- TEXT SHOWN:
════════

The legislation received strong bipartisan approval with votes of 359-67 in the House and 72-26 in the Senate last week.
This legislation means there will be no government shut-down for the remainder of Fiscal 2014. Moreover, in a welcome change from the first third of the fiscal year, federal agencies and departments now know what their final budgets look like.
These are rather small accomplishments. Washington is still just focusing on the short term. Once again elected officials have postponed action on the nation’s larger fiscal sustainability challenge, which is rooted in an aging population, growing health care costs and a grossly inefficient tax system.
Nor is it certain that the overwhelming support for the omnibus bill signals any real change in the recent pattern of budgeting by crisis. In fact, storm clouds are again building over the need to increase the federal debt limit within the coming weeks.
Treasury Secretary Jack Lew last week said the latest data indicates that Treasury’s borrowing authority, including the usual “extraordinary measures” approved by law, would more likely expire “at the end of February than anytime in March.”

════════

- EXERCISE SET:
(1) Rewrite the budget passage starting at "The legislation received" and ending at "inefficient tax system.", swapping "legislation" for "measure".
(2) Copy out every row below that contains the string "midpoint".

════════

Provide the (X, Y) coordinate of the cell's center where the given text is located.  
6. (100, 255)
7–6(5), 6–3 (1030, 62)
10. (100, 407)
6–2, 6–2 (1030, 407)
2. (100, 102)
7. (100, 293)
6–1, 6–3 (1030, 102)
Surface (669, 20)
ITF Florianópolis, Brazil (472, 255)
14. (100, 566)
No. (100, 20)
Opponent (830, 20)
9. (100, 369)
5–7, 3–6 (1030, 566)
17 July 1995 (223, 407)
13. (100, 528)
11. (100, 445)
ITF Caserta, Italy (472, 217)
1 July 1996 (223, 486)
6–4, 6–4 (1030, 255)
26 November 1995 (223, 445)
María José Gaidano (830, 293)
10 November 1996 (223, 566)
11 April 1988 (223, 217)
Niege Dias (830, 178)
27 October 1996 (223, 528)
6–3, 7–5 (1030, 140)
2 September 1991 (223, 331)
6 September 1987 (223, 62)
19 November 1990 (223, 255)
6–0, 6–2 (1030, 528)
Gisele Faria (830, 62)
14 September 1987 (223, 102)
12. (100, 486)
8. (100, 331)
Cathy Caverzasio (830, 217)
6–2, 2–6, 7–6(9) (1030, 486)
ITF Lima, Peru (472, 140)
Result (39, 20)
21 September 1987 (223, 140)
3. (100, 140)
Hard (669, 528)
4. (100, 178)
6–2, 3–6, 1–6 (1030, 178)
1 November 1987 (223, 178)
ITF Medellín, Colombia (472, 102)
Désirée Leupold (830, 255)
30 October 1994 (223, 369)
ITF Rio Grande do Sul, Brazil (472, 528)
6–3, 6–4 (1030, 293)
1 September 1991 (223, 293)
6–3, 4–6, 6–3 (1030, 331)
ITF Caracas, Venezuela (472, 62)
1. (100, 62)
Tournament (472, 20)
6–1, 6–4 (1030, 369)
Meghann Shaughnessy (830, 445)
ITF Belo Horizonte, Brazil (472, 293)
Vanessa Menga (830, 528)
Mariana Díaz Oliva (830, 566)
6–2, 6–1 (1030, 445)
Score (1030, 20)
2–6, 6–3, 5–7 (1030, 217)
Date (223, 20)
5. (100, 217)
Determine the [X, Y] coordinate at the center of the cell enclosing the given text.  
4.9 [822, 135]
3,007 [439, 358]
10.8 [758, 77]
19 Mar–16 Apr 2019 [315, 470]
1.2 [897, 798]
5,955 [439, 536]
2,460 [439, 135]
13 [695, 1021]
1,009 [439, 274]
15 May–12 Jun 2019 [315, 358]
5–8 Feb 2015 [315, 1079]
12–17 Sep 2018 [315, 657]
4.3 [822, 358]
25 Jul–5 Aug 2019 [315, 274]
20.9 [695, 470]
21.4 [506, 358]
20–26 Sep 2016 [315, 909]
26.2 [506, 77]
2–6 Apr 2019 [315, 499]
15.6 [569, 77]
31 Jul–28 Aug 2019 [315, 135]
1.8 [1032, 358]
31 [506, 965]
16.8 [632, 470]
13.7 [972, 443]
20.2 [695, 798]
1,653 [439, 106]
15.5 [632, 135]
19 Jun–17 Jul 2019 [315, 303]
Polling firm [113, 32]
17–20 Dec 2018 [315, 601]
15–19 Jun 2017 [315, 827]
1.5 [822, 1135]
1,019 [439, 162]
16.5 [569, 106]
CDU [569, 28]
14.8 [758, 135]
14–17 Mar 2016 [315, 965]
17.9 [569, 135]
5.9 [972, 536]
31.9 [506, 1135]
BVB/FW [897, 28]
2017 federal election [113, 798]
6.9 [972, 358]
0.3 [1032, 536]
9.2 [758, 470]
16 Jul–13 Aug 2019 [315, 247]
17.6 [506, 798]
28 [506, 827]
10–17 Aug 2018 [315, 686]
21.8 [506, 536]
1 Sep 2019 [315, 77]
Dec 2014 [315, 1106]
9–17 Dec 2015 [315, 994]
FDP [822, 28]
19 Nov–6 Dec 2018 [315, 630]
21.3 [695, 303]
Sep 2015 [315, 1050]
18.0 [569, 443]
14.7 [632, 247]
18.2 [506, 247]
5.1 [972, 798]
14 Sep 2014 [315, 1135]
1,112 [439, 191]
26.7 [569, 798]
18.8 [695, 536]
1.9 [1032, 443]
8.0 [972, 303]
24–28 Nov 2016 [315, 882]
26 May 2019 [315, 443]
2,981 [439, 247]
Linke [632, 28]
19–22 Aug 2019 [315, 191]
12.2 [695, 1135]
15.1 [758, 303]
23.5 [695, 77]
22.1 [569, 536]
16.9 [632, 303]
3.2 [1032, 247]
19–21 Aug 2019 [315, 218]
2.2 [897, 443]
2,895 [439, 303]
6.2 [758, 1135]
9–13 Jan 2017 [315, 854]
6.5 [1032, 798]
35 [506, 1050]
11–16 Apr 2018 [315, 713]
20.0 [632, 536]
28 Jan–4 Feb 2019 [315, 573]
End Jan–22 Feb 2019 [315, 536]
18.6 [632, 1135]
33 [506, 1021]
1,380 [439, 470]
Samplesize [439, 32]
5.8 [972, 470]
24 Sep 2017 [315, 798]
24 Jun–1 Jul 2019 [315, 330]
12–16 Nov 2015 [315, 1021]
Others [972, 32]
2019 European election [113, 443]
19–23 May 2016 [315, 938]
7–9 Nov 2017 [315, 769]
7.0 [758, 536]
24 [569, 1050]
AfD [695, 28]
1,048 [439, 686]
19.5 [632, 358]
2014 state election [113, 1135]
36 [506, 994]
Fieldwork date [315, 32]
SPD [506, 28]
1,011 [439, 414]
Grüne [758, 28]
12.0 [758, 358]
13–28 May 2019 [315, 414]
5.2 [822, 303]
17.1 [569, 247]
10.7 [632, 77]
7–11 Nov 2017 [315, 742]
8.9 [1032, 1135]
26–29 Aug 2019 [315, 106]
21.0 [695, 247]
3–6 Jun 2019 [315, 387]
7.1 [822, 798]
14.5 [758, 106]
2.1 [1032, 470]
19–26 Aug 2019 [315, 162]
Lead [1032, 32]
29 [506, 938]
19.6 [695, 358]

════════

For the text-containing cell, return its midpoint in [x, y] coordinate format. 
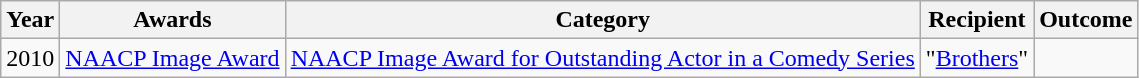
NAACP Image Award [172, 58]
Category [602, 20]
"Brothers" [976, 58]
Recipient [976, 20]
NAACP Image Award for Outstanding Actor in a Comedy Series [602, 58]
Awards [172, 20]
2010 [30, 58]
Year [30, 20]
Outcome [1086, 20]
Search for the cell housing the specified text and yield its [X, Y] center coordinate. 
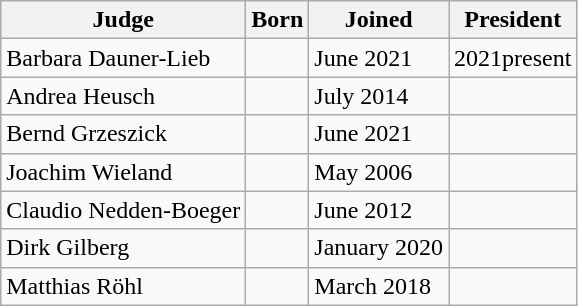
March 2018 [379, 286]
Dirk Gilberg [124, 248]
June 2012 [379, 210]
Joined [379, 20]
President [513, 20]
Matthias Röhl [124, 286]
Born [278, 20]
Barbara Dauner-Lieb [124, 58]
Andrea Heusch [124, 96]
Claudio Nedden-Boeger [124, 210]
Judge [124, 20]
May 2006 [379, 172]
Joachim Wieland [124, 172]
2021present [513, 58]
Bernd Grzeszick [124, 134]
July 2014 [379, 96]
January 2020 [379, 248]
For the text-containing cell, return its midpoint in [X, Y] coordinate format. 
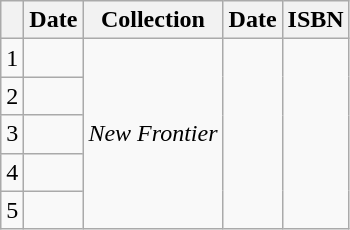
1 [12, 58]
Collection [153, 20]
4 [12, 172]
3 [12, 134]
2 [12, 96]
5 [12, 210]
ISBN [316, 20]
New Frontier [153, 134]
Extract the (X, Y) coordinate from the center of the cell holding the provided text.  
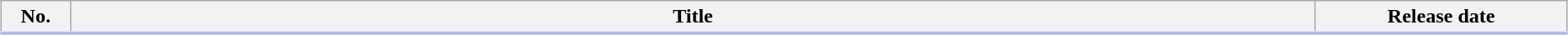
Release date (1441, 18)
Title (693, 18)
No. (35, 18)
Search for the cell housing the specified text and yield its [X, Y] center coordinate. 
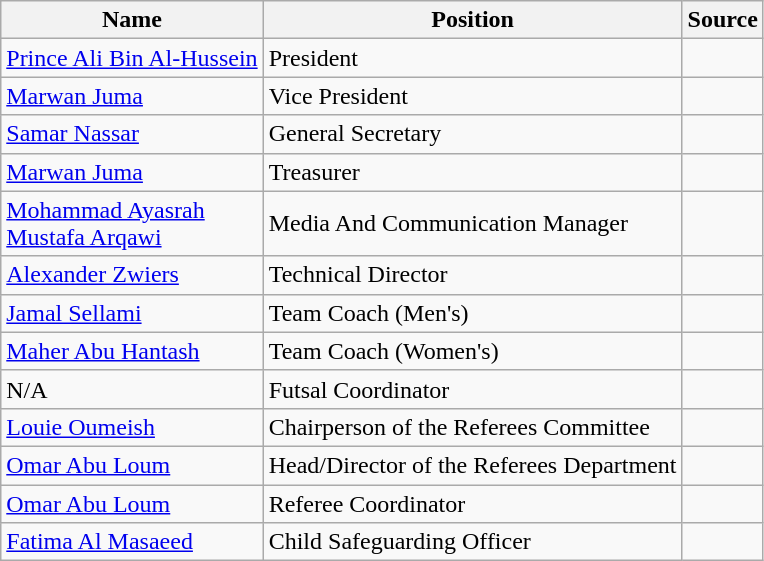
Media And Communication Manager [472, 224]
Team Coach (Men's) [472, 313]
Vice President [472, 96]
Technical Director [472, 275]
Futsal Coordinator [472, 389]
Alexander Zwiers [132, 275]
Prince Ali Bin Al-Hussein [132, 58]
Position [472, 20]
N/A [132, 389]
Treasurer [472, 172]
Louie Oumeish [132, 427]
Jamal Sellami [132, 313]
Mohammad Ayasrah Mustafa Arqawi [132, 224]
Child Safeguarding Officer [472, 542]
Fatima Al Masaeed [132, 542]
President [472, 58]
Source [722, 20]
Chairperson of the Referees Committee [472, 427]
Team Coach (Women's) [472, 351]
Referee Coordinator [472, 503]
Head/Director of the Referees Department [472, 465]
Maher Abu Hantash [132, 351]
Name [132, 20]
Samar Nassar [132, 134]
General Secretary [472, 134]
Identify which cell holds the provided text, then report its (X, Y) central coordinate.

════════

- ANSWER LIST:
(1)
The measure received strong bipartisan approval with votes of 359-67 in the House and 72-26 in the Senate last week.
This measure means there will be no government shut-down for the remainder of Fiscal 2014. Moreover, in a welcome change from the first third of the fiscal year, federal agencies and departments now know what their final budgets look like.
These are rather small accomplishments. Washington is still just focusing on the short term. Once again elected officials have postponed action on the nation’s larger fiscal sustainability challenge, which is rooted in an aging population, growing health care costs and a grossly inefficient tax system.

(2)
For the text-containing cell, return its midpoint in [x, y] coordinate format. 
For the text-containing cell, return its midpoint in [X, Y] coordinate format. 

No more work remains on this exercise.